Kişilik bozukluklarının tedavisi genellikle uzun soluklu ve zorlu bir süreçtir, çünkü kişi genellikle davranışlarının sorunlu olduğunu kabul etmez. Ancak doğru ve istikrarlı bir tedavi ile belirtiler yönetilebilir ve kişinin yaşam kalitesi artırılabilir.

  • Psikoterapi (Konuşma Terapisi): Kişilik bozukluklarının tedavisinde en etkili yöntemdir.

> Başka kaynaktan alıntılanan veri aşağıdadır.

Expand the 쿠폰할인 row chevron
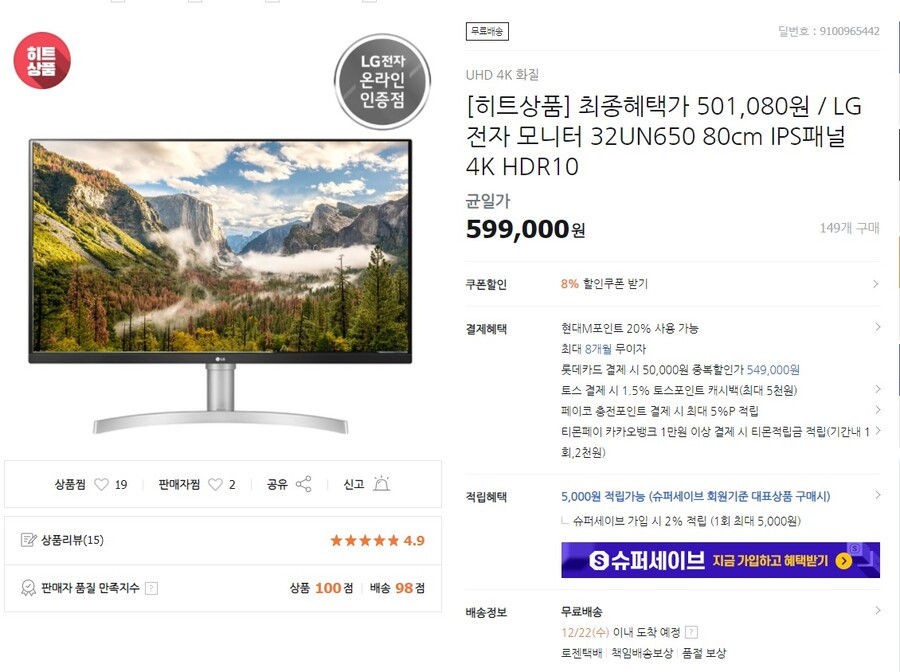This screenshot has height=672, width=900. [x=875, y=283]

    • Diyalektik Davranışçı Terapi (DDT): Özellikle Borderline Kişilik Bozukluğu tedavisinde çok etkilidir. Duygu düzenleme, stresle başa çıkma, kişilerarası becerileri geliştirme ve dürtüselliği azaltma üzerine odaklanır.
    • Bilişsel Davranışçı Terapi (BDT): Kişinin düşünce kalıplarını, inançlarını ve davranışlarını tanıyıp değiştirmesine yardımcı olur.
    • Şema Terapi: Erken dönemde oluşan, kişinin hayatını derinden etkileyen ve disfonksiyonel şemaları (kalıpları) hedef alır. Kronik kişilik bozuklukları için etkili bir yaklaşımdır.
    • Psikodinamik Terapi: Kişinin geçmiş deneyimlerinin ve bilinçdışı çatışmalarının bugünkü davranış ve ilişki kalıplarını nasıl etkilediğini anlamaya çalışır.
    • Grup Terapisi: Diğer insanlarla etkileşim kurma ve sosyal becerileri geliştirme fırsatı sunar.
  • İlaç Tedavisi: Kişilik bozukluklarının kendisini doğrudan tedavi eden bir ilaç yoktur. Ancak eşlik eden belirtileri (depresyon, anksiyete, öfke, dürtüsellik, psikotik belirtiler) hafifletmek için ilaçlar kullanılabilir:

    • Antidepresanlar: Depresyon veya anksiyete belirtileri için.
    • Duygu Durum Düzenleyiciler: Duygu durum dalgalanmaları ve dürtüsellik için.
    • Antipsikotikler: Paranoya, sanrılar veya şiddetli öfke gibi belirtiler için düşük dozlarda kullanılabilir.
    • Anksiyolitikler: Şiddetli kaygı için kısa süreli kullanılabilir.
  • Destekleyici Yaklaşımlar:

    • Psikoeğitim: Kişinin ve ailesinin bozukluk hakkında bilgi edinmesi, belirtileri tanıması ve başa çıkma stratejilerini öğrenmesi.
    • Yaşam Tarzı Düzenlemeleri: Düzenli uyku, sağlıklı beslenme, egzersiz, stres yönetimi, alkol ve madde kullanımından kaçınma.
    • Sosyal Destek: Aile ve arkadaşların desteği, iyileşme sürecinde önemlidir.

Kişilik bozuklukları tanısı konan bireylerin, belirtileri ve yaşam kalitelerini yönetmek için uzun süreli ve kararlı bir tedavi sürecine girmeleri önemlidir. Eğer kendinizde veya çevrenizdeki birinde kişilik bozukluğuna işaret eden belirtiler gözlemliyorsanız, bir psikiyatrist veya klinik psikologdan profesyonel yardım almanız büyük önem taşır.